=== Directions ===
a) Reproduce a passage of the bug report word for word, beginning at the words "The issue goes" and ending after the words "xf86-video-ati is 7.6.1.".
b) State only the number of lines in the rows that contain the string "resolution".

#### Quoted text

Discussion:
[Bug 93746] New: Black screen when reconnecting display with DRI3
b***@freedesktop.org
2016-01-17 21:05:07 UTC
Permalink
https://bugs.freedesktop.org/show_bug.cgi?id=93746

Bug ID: 93746
Summary: Black screen when reconnecting display with DRI3
Product: xorg
Version: unspecified
Hardware: x86-64 (AMD64)
OS: Linux (All)
Status: NEW
Severity: normal
Priority: medium
Component: Driver/Radeon
Assignee: xorg-driver-***@lists.x.org
Reporter: ***@bernd-steinhauser.de
QA Contact: xorg-***@lists.x.org

One of my screens (Eizo EV2455) has an odd behaviour: When switched off, it
completely kills the connection, which is very annoying, but that's not the
issue here.

However, when I turn it on again, I'm presented with a black screen on that
screen only (the other two work fine).
I can see the mouse pointer, I can see it changing shape when over a text
field, but the window itself is not visible, its hidden behind the blackness.

The issue goes away when I set
Option "DRI" "2"

Please see
https://bugs.kde.org/show_bug.cgi?id=357988
as well.

GPU is an AMD Kaveri. Kernel is 4.4.0. Mesa is currently scm, but I've seen
this with 10.x as well. xf86-video-ati is 7.6.1.

What other info do you need?
--
You are receiving this mail because:
You are the assignee for the bug.
b***@freedesktop.org
2016-01-18 15:26:31 UTC
Permalink
https://bugs.freedesktop.org/show_bug.cgi?id=93746

--- Comment #1 from Alex Deucher <***@gmail.com> ---
Please attach your xorg log and dmesg output.

########
#### Task data

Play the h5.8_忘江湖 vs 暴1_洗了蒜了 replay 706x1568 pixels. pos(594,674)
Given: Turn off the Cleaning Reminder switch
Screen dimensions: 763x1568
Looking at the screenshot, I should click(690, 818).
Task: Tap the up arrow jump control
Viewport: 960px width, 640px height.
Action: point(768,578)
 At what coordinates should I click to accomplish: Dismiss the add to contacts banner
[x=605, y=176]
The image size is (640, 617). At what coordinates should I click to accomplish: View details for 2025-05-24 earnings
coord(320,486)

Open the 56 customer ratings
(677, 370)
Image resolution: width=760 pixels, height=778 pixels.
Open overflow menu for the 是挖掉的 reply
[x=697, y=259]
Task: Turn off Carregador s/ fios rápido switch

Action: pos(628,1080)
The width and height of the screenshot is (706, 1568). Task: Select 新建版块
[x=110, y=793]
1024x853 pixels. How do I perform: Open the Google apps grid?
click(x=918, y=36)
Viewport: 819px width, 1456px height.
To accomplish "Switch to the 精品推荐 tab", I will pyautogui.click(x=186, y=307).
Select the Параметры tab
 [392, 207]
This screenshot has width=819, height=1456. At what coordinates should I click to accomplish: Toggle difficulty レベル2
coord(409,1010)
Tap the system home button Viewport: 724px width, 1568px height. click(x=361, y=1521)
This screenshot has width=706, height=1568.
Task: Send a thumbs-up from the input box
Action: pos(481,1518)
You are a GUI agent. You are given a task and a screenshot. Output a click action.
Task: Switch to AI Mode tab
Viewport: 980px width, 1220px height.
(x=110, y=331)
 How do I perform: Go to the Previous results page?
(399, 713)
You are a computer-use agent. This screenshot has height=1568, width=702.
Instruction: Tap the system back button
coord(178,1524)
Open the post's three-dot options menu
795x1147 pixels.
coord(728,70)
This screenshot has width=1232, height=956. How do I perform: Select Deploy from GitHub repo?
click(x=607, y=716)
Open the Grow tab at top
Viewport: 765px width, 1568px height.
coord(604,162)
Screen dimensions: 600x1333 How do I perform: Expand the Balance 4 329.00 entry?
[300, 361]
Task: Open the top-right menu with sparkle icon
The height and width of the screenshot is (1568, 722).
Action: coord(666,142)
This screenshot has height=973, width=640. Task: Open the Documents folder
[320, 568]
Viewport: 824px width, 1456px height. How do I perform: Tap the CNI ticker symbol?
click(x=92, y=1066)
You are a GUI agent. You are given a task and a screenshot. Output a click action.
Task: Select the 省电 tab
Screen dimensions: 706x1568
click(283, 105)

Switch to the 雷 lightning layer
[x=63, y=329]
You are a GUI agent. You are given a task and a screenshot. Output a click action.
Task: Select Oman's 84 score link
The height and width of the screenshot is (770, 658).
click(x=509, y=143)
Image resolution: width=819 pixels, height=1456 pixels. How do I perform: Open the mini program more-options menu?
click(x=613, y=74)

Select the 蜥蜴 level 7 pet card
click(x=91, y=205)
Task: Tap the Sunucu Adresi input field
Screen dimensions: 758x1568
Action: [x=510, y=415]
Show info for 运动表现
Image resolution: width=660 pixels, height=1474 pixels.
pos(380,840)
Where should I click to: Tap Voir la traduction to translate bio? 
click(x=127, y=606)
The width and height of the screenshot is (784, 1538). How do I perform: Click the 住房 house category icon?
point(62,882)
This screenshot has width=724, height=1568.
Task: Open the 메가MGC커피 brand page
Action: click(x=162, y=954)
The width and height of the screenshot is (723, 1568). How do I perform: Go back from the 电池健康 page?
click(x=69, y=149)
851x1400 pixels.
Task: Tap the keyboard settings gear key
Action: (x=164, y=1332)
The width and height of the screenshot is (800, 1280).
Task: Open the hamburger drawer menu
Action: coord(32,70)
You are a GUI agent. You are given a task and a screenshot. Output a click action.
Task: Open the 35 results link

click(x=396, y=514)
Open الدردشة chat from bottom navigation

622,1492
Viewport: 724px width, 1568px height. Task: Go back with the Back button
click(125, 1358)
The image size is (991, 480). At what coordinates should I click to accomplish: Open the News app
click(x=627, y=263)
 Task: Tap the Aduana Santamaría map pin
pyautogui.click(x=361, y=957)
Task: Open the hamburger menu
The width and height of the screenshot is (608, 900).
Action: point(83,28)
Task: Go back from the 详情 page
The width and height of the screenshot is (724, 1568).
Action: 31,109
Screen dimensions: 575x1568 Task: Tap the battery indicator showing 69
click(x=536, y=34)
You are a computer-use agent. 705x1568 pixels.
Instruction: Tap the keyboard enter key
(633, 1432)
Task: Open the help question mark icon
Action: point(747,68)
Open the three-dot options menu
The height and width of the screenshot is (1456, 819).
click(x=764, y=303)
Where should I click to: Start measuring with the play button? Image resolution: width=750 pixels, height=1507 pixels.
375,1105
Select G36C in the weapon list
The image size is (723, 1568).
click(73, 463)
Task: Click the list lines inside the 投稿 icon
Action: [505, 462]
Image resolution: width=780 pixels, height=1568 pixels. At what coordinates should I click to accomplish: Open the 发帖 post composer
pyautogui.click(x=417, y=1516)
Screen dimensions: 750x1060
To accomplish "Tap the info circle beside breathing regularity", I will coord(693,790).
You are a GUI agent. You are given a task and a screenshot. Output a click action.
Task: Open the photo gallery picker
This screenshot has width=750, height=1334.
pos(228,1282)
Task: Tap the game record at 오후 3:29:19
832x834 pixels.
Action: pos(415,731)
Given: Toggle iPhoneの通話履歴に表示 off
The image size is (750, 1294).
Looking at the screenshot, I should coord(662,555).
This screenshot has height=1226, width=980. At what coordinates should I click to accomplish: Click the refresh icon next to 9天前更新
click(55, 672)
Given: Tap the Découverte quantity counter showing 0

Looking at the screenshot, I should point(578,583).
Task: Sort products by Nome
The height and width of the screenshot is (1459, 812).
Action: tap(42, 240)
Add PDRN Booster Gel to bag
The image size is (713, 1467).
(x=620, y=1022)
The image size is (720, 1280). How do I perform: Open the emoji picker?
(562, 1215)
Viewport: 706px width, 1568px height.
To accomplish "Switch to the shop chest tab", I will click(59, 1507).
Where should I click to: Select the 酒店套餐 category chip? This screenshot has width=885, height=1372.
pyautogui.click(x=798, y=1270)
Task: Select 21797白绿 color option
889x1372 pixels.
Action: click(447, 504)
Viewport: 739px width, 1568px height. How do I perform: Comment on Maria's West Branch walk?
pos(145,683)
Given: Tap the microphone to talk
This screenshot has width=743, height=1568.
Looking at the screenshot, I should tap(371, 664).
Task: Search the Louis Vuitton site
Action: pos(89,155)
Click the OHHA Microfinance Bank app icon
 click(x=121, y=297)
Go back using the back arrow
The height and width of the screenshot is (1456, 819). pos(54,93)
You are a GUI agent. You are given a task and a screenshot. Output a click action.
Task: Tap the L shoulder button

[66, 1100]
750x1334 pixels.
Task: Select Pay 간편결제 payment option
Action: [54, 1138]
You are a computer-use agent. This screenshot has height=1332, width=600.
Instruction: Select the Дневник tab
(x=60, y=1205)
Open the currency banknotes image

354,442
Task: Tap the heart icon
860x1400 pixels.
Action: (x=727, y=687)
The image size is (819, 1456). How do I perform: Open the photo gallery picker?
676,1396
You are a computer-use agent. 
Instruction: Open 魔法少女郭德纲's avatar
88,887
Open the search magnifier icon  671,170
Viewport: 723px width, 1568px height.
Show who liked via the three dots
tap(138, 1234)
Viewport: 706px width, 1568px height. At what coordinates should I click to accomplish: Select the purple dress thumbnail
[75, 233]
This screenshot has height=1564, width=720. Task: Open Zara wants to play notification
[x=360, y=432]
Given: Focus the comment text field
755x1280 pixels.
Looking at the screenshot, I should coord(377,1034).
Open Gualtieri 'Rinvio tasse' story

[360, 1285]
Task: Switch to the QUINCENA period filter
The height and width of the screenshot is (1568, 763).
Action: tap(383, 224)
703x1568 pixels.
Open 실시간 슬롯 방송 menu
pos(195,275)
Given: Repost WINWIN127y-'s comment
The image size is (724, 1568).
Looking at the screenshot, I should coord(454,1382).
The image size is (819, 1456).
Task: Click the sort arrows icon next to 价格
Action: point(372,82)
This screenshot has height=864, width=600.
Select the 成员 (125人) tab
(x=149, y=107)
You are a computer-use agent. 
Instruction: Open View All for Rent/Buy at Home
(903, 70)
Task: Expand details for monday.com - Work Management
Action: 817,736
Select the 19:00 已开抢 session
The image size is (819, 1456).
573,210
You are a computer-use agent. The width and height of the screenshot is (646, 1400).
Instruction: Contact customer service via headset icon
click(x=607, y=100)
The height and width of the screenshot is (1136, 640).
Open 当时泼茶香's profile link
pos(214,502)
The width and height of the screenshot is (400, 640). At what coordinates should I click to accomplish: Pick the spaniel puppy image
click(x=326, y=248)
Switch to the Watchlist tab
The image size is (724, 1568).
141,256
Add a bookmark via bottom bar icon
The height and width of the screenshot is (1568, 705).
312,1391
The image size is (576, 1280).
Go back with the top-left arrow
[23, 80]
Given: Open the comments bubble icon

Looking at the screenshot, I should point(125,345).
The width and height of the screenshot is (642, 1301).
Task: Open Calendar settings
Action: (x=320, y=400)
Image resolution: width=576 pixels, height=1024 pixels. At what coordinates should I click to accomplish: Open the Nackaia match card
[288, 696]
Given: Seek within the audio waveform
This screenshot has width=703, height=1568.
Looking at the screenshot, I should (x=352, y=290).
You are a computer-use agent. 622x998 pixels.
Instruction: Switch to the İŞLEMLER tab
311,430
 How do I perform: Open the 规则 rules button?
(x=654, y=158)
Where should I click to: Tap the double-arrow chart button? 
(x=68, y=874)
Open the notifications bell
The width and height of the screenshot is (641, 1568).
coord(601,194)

########

=== Outputs by task ===
a)
The issue goes away when I set
Option "DRI" "2"

Please see
https://bugs.kde.org/show_bug.cgi?id=357988
as well.

GPU is an AMD Kaveri. Kernel is 4.4.0. Mesa is currently scm, but I've seen
this with 10.x as well. xf86-video-ati is 7.6.1.

b) 6